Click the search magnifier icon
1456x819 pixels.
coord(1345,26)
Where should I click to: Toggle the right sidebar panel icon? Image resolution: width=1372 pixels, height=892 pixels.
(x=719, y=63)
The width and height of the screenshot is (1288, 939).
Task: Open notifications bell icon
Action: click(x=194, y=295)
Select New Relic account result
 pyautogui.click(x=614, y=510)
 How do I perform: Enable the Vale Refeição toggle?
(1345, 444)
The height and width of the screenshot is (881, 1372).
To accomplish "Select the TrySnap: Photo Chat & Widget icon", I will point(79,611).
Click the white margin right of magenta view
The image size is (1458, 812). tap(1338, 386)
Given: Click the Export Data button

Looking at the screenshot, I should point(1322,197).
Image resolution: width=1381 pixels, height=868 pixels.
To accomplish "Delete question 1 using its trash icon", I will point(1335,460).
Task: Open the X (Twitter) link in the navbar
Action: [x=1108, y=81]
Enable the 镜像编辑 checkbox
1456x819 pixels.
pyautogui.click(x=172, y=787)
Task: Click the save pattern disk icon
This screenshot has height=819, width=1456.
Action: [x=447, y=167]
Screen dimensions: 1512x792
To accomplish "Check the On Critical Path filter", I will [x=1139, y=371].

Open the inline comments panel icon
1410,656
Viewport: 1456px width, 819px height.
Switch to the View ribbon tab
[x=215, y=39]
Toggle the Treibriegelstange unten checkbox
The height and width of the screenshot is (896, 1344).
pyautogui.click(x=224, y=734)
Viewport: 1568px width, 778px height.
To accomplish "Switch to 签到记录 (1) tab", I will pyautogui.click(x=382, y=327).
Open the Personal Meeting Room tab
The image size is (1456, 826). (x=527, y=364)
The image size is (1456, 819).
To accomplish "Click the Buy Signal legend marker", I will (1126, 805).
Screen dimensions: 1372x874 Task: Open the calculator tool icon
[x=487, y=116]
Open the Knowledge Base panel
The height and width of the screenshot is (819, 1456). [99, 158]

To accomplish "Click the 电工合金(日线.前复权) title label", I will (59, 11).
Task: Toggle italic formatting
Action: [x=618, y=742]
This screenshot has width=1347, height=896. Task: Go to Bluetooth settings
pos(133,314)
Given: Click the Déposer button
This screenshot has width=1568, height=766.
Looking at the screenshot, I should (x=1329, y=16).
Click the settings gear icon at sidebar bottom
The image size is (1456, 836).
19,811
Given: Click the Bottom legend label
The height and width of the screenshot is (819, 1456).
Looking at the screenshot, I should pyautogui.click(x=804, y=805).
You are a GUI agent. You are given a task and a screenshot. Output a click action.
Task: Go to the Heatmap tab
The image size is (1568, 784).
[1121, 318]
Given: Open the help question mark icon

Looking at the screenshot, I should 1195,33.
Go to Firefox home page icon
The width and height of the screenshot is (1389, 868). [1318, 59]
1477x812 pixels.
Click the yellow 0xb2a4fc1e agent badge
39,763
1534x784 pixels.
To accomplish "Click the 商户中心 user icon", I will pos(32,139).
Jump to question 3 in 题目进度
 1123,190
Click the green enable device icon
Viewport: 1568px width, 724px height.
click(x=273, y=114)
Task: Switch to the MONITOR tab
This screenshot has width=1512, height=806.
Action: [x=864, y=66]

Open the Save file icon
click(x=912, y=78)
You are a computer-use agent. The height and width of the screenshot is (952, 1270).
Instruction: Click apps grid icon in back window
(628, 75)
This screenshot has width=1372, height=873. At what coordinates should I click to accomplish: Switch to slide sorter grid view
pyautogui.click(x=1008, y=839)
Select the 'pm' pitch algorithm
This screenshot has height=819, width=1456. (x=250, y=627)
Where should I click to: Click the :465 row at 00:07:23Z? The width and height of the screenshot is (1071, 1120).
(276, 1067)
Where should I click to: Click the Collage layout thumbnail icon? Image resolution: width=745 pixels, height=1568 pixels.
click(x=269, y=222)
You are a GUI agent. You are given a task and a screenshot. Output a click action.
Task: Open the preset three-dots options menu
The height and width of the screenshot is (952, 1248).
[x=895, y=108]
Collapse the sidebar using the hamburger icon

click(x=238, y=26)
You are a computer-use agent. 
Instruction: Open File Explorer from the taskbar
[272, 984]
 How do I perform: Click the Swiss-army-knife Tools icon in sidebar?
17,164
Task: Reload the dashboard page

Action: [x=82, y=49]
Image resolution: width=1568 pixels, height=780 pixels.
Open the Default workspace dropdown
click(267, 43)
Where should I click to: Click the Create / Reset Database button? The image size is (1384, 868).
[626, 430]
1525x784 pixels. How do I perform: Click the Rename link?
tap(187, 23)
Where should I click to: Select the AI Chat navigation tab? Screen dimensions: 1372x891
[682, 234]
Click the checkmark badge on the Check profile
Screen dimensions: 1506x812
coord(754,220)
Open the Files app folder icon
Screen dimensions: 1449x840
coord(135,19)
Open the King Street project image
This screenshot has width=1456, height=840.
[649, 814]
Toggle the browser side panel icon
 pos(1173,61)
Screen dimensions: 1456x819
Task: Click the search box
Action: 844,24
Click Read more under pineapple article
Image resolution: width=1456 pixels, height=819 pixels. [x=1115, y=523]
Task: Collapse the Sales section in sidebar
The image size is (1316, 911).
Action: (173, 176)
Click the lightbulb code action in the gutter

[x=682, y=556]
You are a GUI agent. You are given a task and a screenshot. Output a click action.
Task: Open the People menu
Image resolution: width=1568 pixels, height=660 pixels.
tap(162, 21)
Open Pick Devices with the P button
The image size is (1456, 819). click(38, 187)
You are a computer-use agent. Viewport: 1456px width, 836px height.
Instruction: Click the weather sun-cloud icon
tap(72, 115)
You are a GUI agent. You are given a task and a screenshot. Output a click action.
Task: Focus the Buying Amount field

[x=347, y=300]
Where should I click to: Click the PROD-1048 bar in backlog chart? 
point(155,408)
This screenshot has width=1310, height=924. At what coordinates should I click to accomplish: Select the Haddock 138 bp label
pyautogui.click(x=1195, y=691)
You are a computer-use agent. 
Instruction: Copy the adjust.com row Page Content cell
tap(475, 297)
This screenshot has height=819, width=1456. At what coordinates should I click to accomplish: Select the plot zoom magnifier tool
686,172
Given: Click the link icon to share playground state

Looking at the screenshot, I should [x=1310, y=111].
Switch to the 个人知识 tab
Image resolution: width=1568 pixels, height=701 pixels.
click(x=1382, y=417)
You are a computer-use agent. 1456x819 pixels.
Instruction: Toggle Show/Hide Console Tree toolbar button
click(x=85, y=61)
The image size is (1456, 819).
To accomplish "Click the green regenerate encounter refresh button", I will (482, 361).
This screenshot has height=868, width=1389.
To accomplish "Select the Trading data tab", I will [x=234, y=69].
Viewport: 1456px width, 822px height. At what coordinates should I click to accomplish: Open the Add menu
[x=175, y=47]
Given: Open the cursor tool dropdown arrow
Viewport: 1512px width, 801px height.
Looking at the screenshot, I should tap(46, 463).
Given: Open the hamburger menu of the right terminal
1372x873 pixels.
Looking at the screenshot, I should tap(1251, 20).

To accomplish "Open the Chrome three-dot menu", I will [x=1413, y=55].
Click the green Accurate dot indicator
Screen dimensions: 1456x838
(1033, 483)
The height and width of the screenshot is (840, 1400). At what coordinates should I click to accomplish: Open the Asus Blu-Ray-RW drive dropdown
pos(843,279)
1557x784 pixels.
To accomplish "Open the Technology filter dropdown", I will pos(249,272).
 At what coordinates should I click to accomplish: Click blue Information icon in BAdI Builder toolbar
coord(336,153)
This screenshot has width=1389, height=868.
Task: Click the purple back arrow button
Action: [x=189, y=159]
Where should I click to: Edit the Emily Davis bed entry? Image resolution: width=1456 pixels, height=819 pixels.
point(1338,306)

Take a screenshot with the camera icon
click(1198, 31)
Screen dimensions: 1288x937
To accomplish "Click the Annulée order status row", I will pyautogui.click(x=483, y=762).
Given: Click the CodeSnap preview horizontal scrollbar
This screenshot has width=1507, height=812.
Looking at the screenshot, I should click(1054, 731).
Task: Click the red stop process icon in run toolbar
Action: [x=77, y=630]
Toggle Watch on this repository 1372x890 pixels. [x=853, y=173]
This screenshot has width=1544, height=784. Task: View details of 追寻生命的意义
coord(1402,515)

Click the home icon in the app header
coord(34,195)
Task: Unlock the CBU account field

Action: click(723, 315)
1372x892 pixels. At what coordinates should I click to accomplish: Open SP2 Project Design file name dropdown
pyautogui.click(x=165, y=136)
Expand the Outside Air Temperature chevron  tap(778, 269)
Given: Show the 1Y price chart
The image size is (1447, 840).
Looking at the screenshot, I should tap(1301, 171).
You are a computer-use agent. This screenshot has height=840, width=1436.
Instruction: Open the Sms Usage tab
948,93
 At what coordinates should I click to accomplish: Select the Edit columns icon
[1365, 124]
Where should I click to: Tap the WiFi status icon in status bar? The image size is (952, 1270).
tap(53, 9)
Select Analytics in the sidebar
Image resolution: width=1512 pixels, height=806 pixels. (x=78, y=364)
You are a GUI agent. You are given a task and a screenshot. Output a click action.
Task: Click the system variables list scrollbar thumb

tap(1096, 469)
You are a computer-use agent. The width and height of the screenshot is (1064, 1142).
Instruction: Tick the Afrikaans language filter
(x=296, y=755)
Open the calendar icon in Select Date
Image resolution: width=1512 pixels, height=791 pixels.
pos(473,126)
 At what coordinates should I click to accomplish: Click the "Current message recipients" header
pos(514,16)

• **What you should do**:
The line containing "The height and width of the screenshot is (881, 1372)." marks the end. Please print exactly every line from the top of the data to it, both included, and nothing more.

• **Final answer**:
Click the search magnifier icon
1456x819 pixels.
coord(1345,26)
Where should I click to: Toggle the right sidebar panel icon? Image resolution: width=1372 pixels, height=892 pixels.
(x=719, y=63)
The width and height of the screenshot is (1288, 939).
Task: Open notifications bell icon
Action: click(x=194, y=295)
Select New Relic account result
 pyautogui.click(x=614, y=510)
 How do I perform: Enable the Vale Refeição toggle?
(1345, 444)
The height and width of the screenshot is (881, 1372).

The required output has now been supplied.